Perspectives of Dental Practitioners Regarding Their Readiness for Medical Emergencies: A Study in Saudi Arabia
Louay Jaber1, Faisal Al-Qarni2, *, Mohammed Alsaati3, Mohammed Al-Nefaiee4, Ashwin C. Shetty5, Sami Shaban6, Rima Zarka7, Azzam Aljundi8, Baraa Jaber9
Identifiers and Pagination:Year: 2021
First Page: 728
Last Page: 733
Publisher ID: TODENTJ-15-728
Article History:Received Date: 29/4/2021
Revision Received Date: 30/9/2021
Acceptance Date: 13/10/2021
Electronic publication date: 31/12/2021
Collection year: 2021
open-access license: This is an open access article distributed under the terms of the Creative Commons Attribution 4.0 International Public License (CC-BY 4.0), a copy of which is available at: (https://creativecommons.org/licenses/by/4.0/legalcode). This license permits unrestricted use, distribution, and reproduction in any medium, provided the original author and source are credited.

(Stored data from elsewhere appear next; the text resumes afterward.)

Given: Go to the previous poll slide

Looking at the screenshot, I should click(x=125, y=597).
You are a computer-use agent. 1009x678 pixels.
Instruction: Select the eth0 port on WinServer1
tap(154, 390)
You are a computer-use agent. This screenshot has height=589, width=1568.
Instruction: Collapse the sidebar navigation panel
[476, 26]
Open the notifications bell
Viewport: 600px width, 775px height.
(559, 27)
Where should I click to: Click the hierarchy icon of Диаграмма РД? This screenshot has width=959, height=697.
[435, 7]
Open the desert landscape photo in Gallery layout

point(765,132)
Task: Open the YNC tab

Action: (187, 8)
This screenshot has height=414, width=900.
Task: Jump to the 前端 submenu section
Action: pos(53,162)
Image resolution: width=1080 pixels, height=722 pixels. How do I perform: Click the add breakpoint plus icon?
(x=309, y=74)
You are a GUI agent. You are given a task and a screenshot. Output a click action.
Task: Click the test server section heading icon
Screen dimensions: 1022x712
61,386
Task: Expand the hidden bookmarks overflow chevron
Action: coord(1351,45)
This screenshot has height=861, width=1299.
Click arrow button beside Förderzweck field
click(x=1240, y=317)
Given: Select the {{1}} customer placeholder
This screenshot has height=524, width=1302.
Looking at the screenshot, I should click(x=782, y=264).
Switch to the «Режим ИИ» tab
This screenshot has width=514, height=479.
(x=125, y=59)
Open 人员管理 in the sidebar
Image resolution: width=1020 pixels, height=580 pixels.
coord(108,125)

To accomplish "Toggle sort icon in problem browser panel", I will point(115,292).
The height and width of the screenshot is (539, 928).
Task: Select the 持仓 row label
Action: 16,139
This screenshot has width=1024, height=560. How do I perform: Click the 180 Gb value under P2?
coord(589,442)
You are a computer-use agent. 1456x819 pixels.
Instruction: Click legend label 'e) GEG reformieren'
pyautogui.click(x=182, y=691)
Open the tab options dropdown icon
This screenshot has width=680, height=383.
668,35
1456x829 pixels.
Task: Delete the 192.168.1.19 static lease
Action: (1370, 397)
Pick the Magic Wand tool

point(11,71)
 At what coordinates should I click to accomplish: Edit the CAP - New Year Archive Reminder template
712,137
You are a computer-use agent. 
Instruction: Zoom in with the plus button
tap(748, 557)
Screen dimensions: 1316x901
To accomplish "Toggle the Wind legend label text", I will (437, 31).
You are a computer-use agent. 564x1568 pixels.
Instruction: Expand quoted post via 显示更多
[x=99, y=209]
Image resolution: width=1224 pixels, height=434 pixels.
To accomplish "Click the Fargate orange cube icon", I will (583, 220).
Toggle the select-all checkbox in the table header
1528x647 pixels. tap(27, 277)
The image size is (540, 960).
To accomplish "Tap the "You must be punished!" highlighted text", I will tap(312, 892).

Training dental practitioners on emergency preparedness and response is essential for the successful management of medical emergencies.
To assess the perceptions of dental practitioners in Saudi Arabia about their readiness to manage medical emergencies in the dental practices.
This cross-sectional survey was conducted among dental practitioners working in 52 dental centers in Saudi Arabia. Questionnaires mainly gathered data on the measures taken by dental practitioners to prevent medical emergencies, BLS certification, availability of essential drugs and equipment, and perceptions of dental practitioners regarding the adequacy of their training for medical emergencies.
Of the total 270 participants, the majority reported that they take medical history (94%), perform visual inspection (90%), consult with patients’ physician when needed (89%), and modify treatment plan as necessary (94%). However, only 19% of them routinely take baseline vital signs for their patients and 52.6% have valid BLS certification. Only 29.6% and 16.3% of dental practitioners have reported that they have all essential drugs and equipment, respectively.
The preventive measures for medical emergency appears to be deficient because most dental practitioners are not routinely taking baseline vital signs for their patients. This important issue is combined with shortage of BLS certification among dental practitioners and inadequate availability of all medical emergency drugs and equipment in dental practices.